The Shopping: I know now, why people send their helpers shopping. The shopping here is crazy – why anyone would want to go out and do it, I don’t know. The stores are chock full of people. Even if we knew what we were doing we’d still have to spend two to three hours with the shopping. The lines are long, the stores are huge (hello variety), and the aforementioned traffic all cause your short trip to turn into a long one.

The Weather: The weather has been a bit of a pain in the a$$. Granted, we got here in the rainy season. Still, we haven’t had a typhoon yet, and there’s already been crazy weather. There was a typhoon near Taiwan that was causing it, but it’s a reminder that we’re on an island near lots and lots of water. The Embassy is literally on the bay and the wind can cause flooding in that area and make the roads dangerous or fully impassable. I’m sure I’ll complain about the weather plenty, I don’t think I need to go on about it. Just know…it sucks.

The Good

The People: The Filipinos can be so sweet! They can also be very helpful. The people that we’ve met from the Embassy community have also been very nice. Remember the neighbor who came with her kids and the cookies? She’s now a friend and is one of the emergency contacts at school. Everyone we’ve met from the community has been so nice and very helpful. We’ve even done dinner out and movie out with another couple who are young and have a son a few months older than Coen. The friendships of these people have helped make the last (almost) three weeks much more bearable. Oh – and taxi drivers tell me if they don’t know where I want to go! This is such a relief after spending way to much time in China trying to find our hotel because the people would just point us in a direction wanting to not embarrass themselves for not knowing.

The Food: This is something we’ll get to explore much more after we get our car, but what we’ve done has been fun. The selection of restaurants in Manila is staggering. We’ve only seen a small section of Manila too. I imagine it’s much greater than we know. We’ve had good Thai (and ok Thai), interesting Hungarian, and McDonald’s (which we had delivered to the house – can it get any more fattening than that?!).  Our live-in has made Lumpia (think Filipino egg rolls), bugogi, and today she made a soup with a plant in my yard and egg whites. It was ok. It’ll be really good on days when I just want a bland soup.

The Housing: Refer to here for a brief description of my house. I have a pool! Enough said. Disclaimer: not everyone has a house, some families are in apartment buildings. Not every house has a pool. Still, the housing here is pretty nice. Right on par (maybe a tad bit better (pools!)) with Costa Rica.

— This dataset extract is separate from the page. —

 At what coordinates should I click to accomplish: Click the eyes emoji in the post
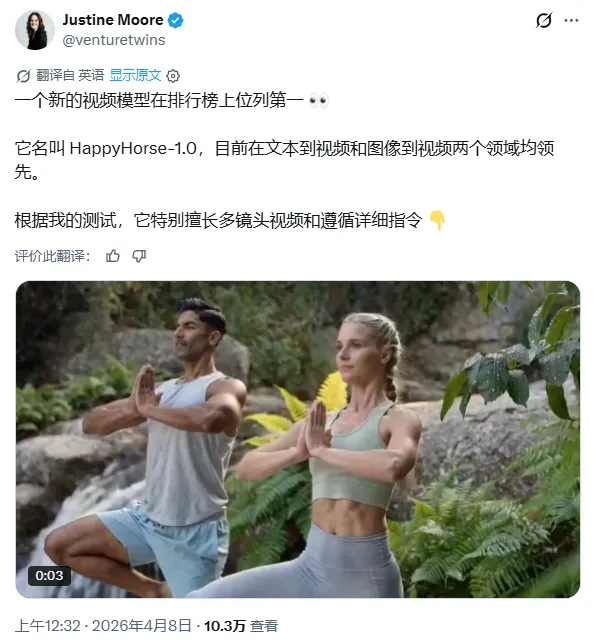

The School: I want to live there! The school is so nice. The campus is extremely pleasant to be on. It’s very green and has a big playground that I can bring the kids to. The library is enormous (think: two or three stories) with books for babies even, and parents can check out up to 10 books at a time, and can go when ever they want! Get hungry when you’re spending time at the school, just wandering and enjoying the view? Go on over to the middle school/high school cafeteria where you can have your choice of a few different types of Asian food, some vegan choices, and of course a dessert spot too. My middle school and high school cafeterias weren’t that awesome. Malachi’s teacher is so nice, and everyone on staff/faculty that I’ve met has been nice, professional, accommodating to our situation (Malachi’s Epilepsy, our arrival the week before school starts and not being able to get everything done on time, etc.). I could go on, and on, and on about the school, so I’ll stop myself. 

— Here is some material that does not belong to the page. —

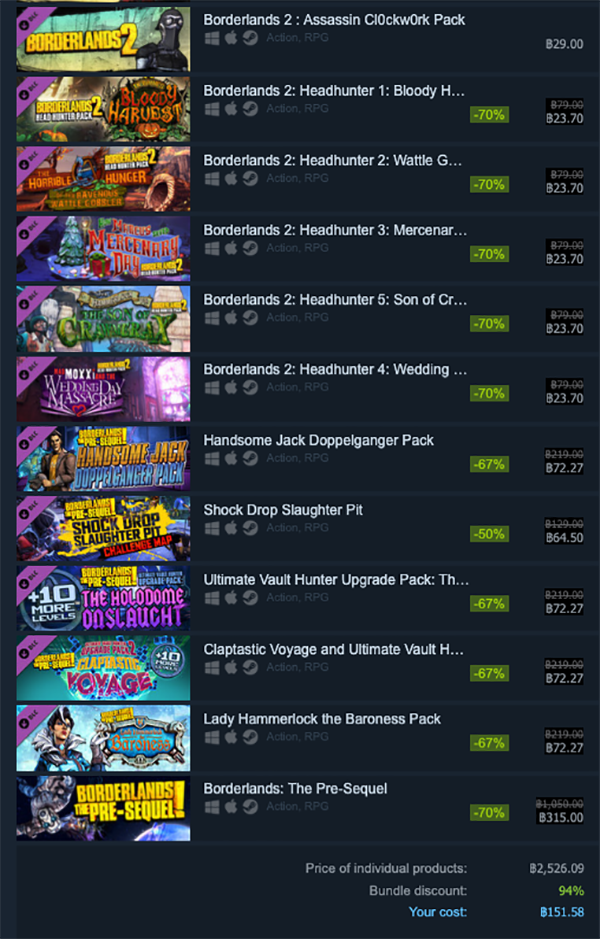The height and width of the screenshot is (939, 600).
Task: Open Lady Hammerlock the Baroness Pack link
Action: click(322, 719)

The Help: The help in Manila is world renowned. When we got our assignment in March ‘11, a girlfriend of mine asked if I would send her my nanny’s sister. There’s no shortage of helpers here. We hired the second person we interviewed to live-in with us, and the third, to be our part-time helper. Both of them take our requests and completes them. Neither of them needs directions. They work well independently and together (it seems), and they just do what needs done. My house is clean (except Sunday, the day we’re on our own), and my sheets, and clothes, towels, etc…they’re all clean! All the time. It’s cheap too! I’m not putting numbers online, but lets just say, it’s cheap!